Roestandi juga menjelaskan, pilihan kebijakan memang terbuka bagi pembentuk Undang-Undang dengan tujuan semata-mata menciptakan good governance. Pilihan ini memang ada untung-ruginya. Jika pejabat publik atau struktural duduk dalam kepengurusan KON, maka dengan wibawa yang melekat pada jabatannya itu dapat memperlancar pengumpulan dana, akunya.

 

Namun, Sebaliknya keterlibatan pejabat publik atau struktural dapat menyebabkan terkendalanya kemandirian KON serta mengganggu efektifitas pejabat itu sendiri dalam melaksanakan tugas pokoknya, jelas Roestandi. Disamping itu, lanjutnya, terbuka juga kemungkinan terjadinya penyalahgunaan fungsi KON untuk kepentingan pribadi pejabat yang bersangkutan.

 

Selain itu, dalam putusannya, MK menghindari perdebatan mengapa pejabat struktural dan publik dilarang mengurus KONI, tapi larangan itu tak berlaku pada induk cabang olahraga. Dalam UU Olahraga, tak ada larangan itu. Perdebatan ini sempat mencuat di sidang terdahulu. MK menilai hal ini juga termasuk pilihan kebijakan pembentuk undang-undang.   

 

Sementara itu, kuasa hukum pemohon, Muhammad Sholeh mengaku kecewa dengan putusan ini. Ia mengkritik pertimbangan MK yang seakan menjadi suara pemerintah. Berdasarkan penelusuran hukumonline, pertimbangan MK memang lebih banyak mengacu kepada ahli maupun saksi yang diajukan pemerintah. Padahal, jelas Sholeh, kebanyakan ahli dari pemerintah kebanyakan berasal dari ahli olahraga saja.

 

Sedangkan, ahli yang diajukan pemohon lebih variatif. Ada yang ahli olahraga, ahli hukum tata negara, dan dari Komnas HAM. Bagaimana bisa dikatakan tidak diskriminatif, padahal ahli kita dari Komnas HAM menyatakan itu diskriminatif. Pemerintah kan juga tak menghadirkan ahli HAM, jelasnya.

 

Karenanya, Sholeh mengatakan kliennya akan melakukan perlawanan terhadap putusan ini. Caranya, dengan tetap bertahan menjadi Ketua KONI Surabaya sampai akhir periodenya.

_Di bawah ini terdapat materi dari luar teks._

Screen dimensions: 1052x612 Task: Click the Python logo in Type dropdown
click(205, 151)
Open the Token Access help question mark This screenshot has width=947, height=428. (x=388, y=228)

Sebagai catatan, masa jabatan Saleh Ismail Mukadar di KONI Surabaya sepanjang periode 2006-2010.

 

Ketua Bidang Hukum Badan Pembina dan Pengawas Olahraga Profesional Indonesia (BPPOPI) Haryo Yuniarto mengingatkan, adanya implikasi hukum yang harus diterima bila pemohon nekat melakukan tindakan itu. Sanksinya bisa berupa tidak diakui sampai ditundanya pengucuran anggaran, ujarnya. PP No 16 Tahun 2007 tentang Penyelengaraan Keolahragaan memang telah tegas mengatur sanksinya.